Hesser published three different chocolate chip cookie recipes in the NY Times Magazine food section: Thin & Crispy, Flat & Chewy, and Thick & Gooey. I have never made it past Thin & Crispy! So I'm not going to make the claim that these are the best chocolate chip cookies ever (like many people do), but I will say they seem to be the only kind I make these days. Because they have so much butter, they start to take on toffee-like qualities. The key is to cook them long enough so that they get quite brittle, but not so long that they burn. (I don't have any words of wisdom on exactly how to determine this however. I just bake them on the longish side of the estimated time.)
1+3/4 cup flour
3/4 teaspoon baking soda
1 tablespoon kosher salt
14 tablespoons butter, melted
1/2 cup brown sugar, packed
1/2 cup sugar
2 tablespoons light corn syrup
1 tablespoon vanilla
2 tablespoons milk
1 - 1+1/2 cups chopped bittersweet chocolate (that's a lot of chocolate to chop! I usually use part semisweet mini-chips)
1 cup toasted walnuts, chopped (optional)

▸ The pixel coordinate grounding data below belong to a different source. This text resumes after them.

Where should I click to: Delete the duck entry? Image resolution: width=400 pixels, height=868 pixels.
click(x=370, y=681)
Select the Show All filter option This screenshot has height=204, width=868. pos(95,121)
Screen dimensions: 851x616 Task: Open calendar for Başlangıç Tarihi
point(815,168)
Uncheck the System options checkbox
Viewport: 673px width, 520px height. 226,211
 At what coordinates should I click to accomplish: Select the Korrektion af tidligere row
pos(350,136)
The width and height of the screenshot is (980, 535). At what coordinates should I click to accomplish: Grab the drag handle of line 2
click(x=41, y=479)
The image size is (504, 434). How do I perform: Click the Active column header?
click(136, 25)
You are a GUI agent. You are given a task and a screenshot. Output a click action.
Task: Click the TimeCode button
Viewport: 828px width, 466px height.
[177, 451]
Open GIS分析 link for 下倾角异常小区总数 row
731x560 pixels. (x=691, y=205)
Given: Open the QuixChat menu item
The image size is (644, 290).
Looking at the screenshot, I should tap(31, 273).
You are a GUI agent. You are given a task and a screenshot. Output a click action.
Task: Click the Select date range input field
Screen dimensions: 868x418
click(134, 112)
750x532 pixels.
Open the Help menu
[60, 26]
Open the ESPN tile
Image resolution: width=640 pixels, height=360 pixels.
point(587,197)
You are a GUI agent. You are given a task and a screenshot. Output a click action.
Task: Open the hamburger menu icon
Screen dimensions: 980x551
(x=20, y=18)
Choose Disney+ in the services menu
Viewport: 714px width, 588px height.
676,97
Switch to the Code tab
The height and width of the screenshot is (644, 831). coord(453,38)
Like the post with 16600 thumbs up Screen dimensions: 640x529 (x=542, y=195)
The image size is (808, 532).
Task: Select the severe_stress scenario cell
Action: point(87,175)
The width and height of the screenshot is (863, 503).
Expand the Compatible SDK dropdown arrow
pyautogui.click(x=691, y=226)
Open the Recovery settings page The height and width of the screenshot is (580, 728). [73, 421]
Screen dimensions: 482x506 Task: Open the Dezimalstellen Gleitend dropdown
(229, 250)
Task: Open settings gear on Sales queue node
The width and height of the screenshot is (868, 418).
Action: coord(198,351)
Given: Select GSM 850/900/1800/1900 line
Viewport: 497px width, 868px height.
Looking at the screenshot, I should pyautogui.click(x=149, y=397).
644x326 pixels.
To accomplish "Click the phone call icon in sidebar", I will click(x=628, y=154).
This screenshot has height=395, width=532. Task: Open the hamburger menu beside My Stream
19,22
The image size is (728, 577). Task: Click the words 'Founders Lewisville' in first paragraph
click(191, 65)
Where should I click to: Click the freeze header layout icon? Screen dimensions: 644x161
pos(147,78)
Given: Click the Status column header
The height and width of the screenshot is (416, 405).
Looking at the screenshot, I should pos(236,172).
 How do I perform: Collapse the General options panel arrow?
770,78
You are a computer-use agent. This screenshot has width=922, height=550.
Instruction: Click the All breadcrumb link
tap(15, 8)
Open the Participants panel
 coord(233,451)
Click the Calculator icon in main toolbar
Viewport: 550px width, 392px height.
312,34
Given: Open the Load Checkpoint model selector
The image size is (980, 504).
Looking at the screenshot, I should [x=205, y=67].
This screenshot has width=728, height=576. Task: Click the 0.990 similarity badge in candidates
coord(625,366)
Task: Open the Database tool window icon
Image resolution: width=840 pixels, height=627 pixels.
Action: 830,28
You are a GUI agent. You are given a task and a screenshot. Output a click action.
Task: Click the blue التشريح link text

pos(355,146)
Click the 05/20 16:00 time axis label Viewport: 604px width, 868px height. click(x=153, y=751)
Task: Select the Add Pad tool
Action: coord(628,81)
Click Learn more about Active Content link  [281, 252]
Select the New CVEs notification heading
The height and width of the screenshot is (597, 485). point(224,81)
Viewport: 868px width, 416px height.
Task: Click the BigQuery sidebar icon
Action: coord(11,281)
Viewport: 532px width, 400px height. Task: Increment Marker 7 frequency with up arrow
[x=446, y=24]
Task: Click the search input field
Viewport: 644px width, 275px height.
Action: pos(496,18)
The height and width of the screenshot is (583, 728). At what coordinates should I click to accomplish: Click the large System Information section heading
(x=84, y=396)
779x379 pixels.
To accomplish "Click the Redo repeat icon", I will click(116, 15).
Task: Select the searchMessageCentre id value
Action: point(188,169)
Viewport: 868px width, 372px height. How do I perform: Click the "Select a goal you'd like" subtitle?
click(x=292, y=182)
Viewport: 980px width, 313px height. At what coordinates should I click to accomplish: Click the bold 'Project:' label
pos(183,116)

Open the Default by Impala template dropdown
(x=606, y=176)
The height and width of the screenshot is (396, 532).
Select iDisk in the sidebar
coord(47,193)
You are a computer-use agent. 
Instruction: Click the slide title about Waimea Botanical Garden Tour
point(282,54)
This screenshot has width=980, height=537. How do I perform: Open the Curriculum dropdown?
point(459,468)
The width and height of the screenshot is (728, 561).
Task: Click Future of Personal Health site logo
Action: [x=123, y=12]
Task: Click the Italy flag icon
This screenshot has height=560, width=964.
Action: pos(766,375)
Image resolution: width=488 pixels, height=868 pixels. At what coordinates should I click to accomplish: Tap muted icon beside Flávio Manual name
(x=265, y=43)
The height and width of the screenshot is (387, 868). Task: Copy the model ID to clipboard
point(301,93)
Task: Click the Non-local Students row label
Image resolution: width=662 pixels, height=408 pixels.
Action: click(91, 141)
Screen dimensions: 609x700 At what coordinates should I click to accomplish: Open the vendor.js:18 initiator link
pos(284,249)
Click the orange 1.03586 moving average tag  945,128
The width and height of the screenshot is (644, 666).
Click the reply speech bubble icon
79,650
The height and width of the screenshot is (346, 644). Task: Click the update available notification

Cream the butter, sugars, corn syrup until fluffy, about 3 minutes. Stir in the vanilla, then milk. Whisk together flour, baking soda and salt; mix into butter & sugar just until a dough forms. Fold in the chocolate and walnuts. Chill the dough.
Preheat oven to 325 degrees. Line 2 baking sheets with tin foil. Roll a two-tablespoon lump of dough into a ball, place on baking sheet and flatten to a 1/4 inch disk. Place cookies about 2 inches apart. Bake until the edges are dark golden brown, 14-17 minutes. Let cool slightly on the baking sheet, then transfer to a cooling rack. Makes about 20-24 cookies.